Early exhibitions included Ceramic League shows led by Jean Waldberg and theatrical performances by South End Alternative Theatre and M Ensemble Company. In 2015 Bakehouse hosted an exhibition of etchings by Pablo Picasso. More recent exhibitions include a program on climate activism and a "ritual of remembrance" for victims of gun violence. The complex also participates in Art Basel, which "helped it grow exponentially, and has spurred numerous short-term satellite shows during the annual event", as well as a breakfast buffet.

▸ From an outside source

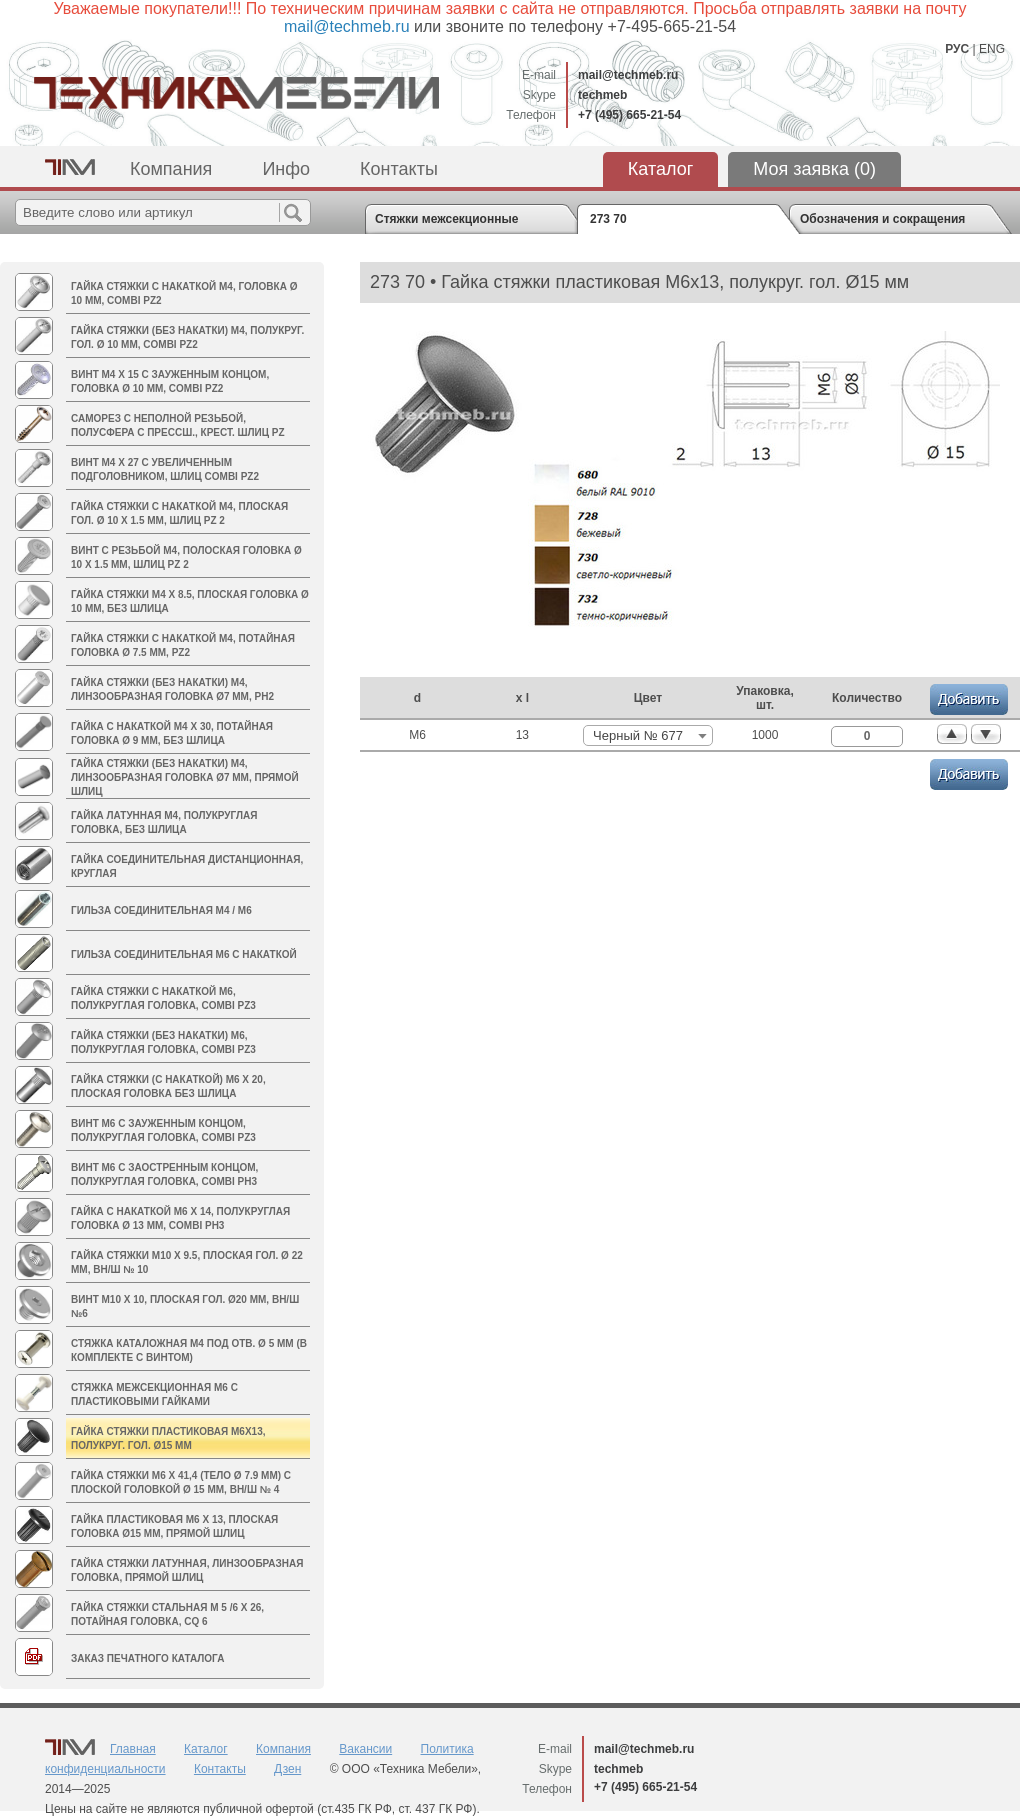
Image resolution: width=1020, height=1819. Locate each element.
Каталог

Notable artists who have worked or exhibited at Bakehouse include Nakajima Hiroyuki, Robert Chambers, Jude Broughan, Jillian Mayer, Stephen Baron Johnson, María Martínez-Cañas, Sandra Ramos, and Aja Monet.

==Programming==

Alongside the galleries, the studio spaces are also open to the public during hours of operation. Visitors are able to access the complex for free and speak to the artists. The complex also hosts open workshops and classes. According to painter Bernadette Despujols, "Bakehouse is a reference point for many artists in great part due to the dialogue it generates in the community".

The complex hosts an annual Summer Open artist residency program. In 2022 Bakehouse announced a program to offer an artist residency at Cité internationale des arts in Paris.

==Operations==

Studio spaces at Bakehouse are partially or wholly subsidized to ensure accessibility for artists. Artists applying for space are evaluated based on criteria including need, artistic merit, and "creating a community that is diverse in both the artists' cultural background, as well as their medium and discipline". Accepted artists receive studio space for a year, after which they must reapply. As of 2017 there had been 1200 resident and associate artists.

In 2022 the Knight Foundation announced a $1-million-dollar grant to Bakehouse. Bakehouse has also received grant funding from organizations including the National Endowment for the Arts, the Pérez Foundation, and Bank of America. Grants alongside donations support the costs of workshops and lectures.